From: Pierre d'Herbemont
Subject: Re: [Qemu-devel] Inquiry, speed comparison on OS X, QEMU vs Virtual PC
Date: Sat, 10 Jul 2004 14:47:14 +0200

Which PowerPC Implementations? According to The PowerPC Architecture Book, all the implementation 601,603,604,620 should include support for the lwbrx and stwbrx instructions.

Pierre.

Le 9 juil. 04, à 22:07, Natalia Portillo a écrit :

I think that including support for the PowerPC swapping instructions in QEMU will break compatibility with host PowerPCs before G3, so that instructions
should be used in a run-time capability detection scheme.
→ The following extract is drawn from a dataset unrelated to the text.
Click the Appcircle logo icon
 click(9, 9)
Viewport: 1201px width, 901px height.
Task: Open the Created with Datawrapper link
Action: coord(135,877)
-----Mensaje original-----
De: address@hidden
[mailto:address@hidden
En nombre de Pierre d'Herbemont
Enviado el: viernes, 09 de julio de 2004 20:38
Para: address@hidden
Asunto: Re: [Qemu-devel] Inquiry, speed comparison on OS X,
QEMU vs Virtual PC

I probably should add that the Mac OS X version that is
avalaible for download doesn't include support for the
PowerPC swapping instructions (little-endian storing and
loading instructions). Next release will.

Pierre

Le 6 juil. 04, à 02:29, address@hidden a écrit :

It was precisely because it has not yet been optimized that I was
curious of first impressions.  The fact that it has been
described as
"somewhat" slower is encouraging.  No one expects it to be
faster than
VPC out the gate, but to be in the same ballpark is quite an
achievement.

-Daniel


On Jul 5, 2004, at 5:23 PM, Leigh Dyer wrote:

On Mon, 2004-07-05 at 15:24 -0700, Daniel J.Guinan wrote:
I'm curious, how does the speed compare to Virtual PC?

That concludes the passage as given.